Je veux, ici, donner quelques pistes de solutions que les apprenants peuvent mettre eux-mêmes en place. Tout d’abord, ils doivent dans une démarche autoréflexive prendre conscience qu’ils ne pourront se former que s’ils consacrent du temps à leur formation. En effet, il est fréquent de constater que les apprenants qui se plaignent de ne pas avoir assez de temps pour leur formation, ne leur en consacre que très peu. Il leur faut aussi agir en direction de leur hiérarchie qui trop souvent ne dégage pas le temps nécessaire à leur formation tout en leur demandant de la réaliser. La même question peut se poser avec l’environnement familial. Par exemple, il est assez illusoire de vouloir réaliser un master en un an tout en continuant son activité professionnelle sans être prêt à réorganiser ses temps familiaux et de loisirs. Il leur faut également préférer l’action à la réaction, ce qui suppose qu’ils planifient rigoureusement, mais non de manière volontariste, leurs temps d’apprentissage. Le refus de planifier est directement en lien avec le sentiment de ne non maîtrise du temps. Or, c’est bien la planification qui autorise le pilotage de son parcours de formation. Les apprenants peuvent, parfois, intégrer certaines tâches de formation dans leur agenda professionnel. C’est notamment le cas des formations à distance à vocation de perfectionnement professionnel. Ils ne devraient donc pas s'en priver. Pour gérer plus facilement les temps de travail collaboratif, il est important dans une première étape d’identifier les plages temporelles communes aux participants puis de fixer une régularité des rencontres de coordination, de médiations, de prise de décision. De même, il est hautement souhaitable d’avoir au sein du groupe collaboratif, une gestionnaire du temps qui tiendra le planning, le régulera, rappellera les échéances, relancera les participants…

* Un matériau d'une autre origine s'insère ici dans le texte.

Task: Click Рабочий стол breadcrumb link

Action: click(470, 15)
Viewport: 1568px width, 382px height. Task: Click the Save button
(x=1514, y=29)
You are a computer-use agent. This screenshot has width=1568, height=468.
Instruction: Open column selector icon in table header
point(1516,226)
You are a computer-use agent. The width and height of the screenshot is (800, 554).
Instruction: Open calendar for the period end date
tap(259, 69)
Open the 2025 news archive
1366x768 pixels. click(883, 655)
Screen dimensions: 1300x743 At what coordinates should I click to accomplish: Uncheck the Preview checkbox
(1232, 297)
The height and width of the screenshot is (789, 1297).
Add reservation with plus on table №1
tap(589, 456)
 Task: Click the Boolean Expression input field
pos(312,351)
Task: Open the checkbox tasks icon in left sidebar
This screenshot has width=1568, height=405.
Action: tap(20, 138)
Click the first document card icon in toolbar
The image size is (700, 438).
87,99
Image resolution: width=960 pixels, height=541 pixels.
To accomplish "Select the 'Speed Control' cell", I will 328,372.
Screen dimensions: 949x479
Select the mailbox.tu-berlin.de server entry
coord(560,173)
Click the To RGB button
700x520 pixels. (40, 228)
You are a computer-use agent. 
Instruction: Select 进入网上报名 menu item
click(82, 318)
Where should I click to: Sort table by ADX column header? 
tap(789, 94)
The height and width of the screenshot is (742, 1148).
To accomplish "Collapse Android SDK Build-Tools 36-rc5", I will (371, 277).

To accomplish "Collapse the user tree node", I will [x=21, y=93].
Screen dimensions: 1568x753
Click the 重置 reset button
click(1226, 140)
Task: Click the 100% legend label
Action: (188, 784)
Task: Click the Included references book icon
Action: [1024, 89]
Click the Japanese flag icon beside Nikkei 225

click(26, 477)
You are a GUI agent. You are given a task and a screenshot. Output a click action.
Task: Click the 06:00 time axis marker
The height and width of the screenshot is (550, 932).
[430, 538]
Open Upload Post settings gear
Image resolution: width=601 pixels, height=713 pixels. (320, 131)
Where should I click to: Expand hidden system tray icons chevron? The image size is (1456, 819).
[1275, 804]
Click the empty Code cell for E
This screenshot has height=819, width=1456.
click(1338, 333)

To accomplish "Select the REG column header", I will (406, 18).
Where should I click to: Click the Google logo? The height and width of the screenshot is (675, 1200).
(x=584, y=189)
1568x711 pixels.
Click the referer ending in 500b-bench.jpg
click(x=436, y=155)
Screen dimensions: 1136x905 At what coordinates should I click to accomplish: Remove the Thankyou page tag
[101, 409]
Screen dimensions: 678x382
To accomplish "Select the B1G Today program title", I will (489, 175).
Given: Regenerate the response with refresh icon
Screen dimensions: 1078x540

Ces quelques pistes n'épuisent pas le sujet mais pointent le fait que le manque de temps ressenti par les apprenants n'est pas une fatalité qui s'impose à eux uniquement de l'extérieur mais qu'ils peuvent prendre les moyens de mettre en place des solutions viables pour eux. Il est certain que c'est en maîtrisant de manière délibérée leur temps de formation que les participants d'une FOAD seront le plus à même de développer leur autonomie d'apprenants. 

Pour ceux qui souhaitent approfondir de manière plus savante cette question du temps, signalons les travaux de Jean-Paul Moiraud, entre autres ce billet intitulé « Temps et espace »  ainsi que ceux de Margarida Romero, par exemple sa conférence intitulée « Les temps du tutorat à distance ».